Only the lines from the one containing "Image resolution: width=1512 pixels, height=807" through the last line below should be written out, exactly and with both ends kept.

▼▼▼

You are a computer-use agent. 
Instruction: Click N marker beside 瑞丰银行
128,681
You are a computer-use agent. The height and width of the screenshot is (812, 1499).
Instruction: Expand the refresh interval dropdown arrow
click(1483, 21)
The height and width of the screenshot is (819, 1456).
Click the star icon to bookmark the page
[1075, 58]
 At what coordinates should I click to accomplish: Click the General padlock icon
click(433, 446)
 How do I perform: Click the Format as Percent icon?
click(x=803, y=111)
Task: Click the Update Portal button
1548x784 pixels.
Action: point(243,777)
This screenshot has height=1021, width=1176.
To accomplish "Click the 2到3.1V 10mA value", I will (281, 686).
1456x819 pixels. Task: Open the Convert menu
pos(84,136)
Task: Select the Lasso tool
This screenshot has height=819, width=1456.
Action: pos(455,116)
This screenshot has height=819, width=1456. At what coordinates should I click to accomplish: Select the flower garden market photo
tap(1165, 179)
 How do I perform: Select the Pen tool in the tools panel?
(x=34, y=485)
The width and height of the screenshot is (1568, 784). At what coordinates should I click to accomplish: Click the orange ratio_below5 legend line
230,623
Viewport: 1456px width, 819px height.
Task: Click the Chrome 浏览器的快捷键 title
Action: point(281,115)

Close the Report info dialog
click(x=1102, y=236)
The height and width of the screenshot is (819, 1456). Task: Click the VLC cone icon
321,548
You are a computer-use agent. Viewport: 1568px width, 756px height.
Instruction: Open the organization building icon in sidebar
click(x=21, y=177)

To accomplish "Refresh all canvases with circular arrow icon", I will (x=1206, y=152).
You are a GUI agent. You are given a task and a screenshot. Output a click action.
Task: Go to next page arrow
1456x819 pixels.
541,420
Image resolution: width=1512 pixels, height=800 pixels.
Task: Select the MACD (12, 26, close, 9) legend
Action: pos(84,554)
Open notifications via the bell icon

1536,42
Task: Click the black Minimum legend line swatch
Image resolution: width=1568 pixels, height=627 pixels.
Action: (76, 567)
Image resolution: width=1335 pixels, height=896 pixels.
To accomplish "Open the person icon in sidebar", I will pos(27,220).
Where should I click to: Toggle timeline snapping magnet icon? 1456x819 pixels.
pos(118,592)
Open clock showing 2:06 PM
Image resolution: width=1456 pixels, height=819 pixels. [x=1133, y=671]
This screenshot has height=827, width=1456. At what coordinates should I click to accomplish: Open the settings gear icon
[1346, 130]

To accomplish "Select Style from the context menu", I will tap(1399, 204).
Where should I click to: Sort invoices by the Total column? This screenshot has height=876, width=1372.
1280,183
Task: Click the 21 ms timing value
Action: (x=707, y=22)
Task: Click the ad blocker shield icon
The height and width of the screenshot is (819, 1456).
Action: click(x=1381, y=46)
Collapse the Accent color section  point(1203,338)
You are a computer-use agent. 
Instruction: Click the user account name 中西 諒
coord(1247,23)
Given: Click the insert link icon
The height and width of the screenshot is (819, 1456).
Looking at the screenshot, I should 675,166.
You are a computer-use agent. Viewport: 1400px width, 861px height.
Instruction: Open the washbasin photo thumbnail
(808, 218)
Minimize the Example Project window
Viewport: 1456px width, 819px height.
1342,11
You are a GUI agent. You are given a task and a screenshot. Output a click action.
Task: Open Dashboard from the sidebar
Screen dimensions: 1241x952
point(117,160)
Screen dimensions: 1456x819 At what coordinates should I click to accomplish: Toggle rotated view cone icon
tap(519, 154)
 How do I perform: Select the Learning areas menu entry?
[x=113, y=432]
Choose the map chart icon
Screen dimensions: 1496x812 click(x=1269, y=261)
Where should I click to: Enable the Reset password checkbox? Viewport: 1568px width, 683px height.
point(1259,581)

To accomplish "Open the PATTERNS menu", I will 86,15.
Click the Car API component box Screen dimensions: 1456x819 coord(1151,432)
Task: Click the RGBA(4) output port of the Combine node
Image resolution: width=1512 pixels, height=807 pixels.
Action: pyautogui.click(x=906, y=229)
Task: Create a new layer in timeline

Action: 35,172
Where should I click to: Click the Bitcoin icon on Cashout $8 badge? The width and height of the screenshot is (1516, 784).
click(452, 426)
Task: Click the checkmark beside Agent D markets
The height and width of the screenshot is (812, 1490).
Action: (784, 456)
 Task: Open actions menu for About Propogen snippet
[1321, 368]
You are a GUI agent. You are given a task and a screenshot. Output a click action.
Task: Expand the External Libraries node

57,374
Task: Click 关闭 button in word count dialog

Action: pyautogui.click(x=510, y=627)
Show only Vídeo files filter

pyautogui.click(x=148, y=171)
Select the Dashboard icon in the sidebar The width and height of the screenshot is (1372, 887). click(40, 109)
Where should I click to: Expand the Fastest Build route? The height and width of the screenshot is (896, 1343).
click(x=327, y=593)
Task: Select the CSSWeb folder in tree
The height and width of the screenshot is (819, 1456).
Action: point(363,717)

▲▲▲

◆ Task result ◆
Image resolution: width=1512 pixels, height=807 pixels.
Action: pyautogui.click(x=906, y=229)
Task: Create a new layer in timeline

Action: 35,172
Where should I click to: Click the Bitcoin icon on Cashout $8 badge? The width and height of the screenshot is (1516, 784).
click(452, 426)
Task: Click the checkmark beside Agent D markets
The height and width of the screenshot is (812, 1490).
Action: (784, 456)
 Task: Open actions menu for About Propogen snippet
[1321, 368]
You are a GUI agent. You are given a task and a screenshot. Output a click action.
Task: Expand the External Libraries node

57,374
Task: Click 关闭 button in word count dialog

Action: pyautogui.click(x=510, y=627)
Show only Vídeo files filter

pyautogui.click(x=148, y=171)
Select the Dashboard icon in the sidebar The width and height of the screenshot is (1372, 887). click(40, 109)
Where should I click to: Expand the Fastest Build route? The height and width of the screenshot is (896, 1343).
click(x=327, y=593)
Task: Select the CSSWeb folder in tree
The height and width of the screenshot is (819, 1456).
Action: point(363,717)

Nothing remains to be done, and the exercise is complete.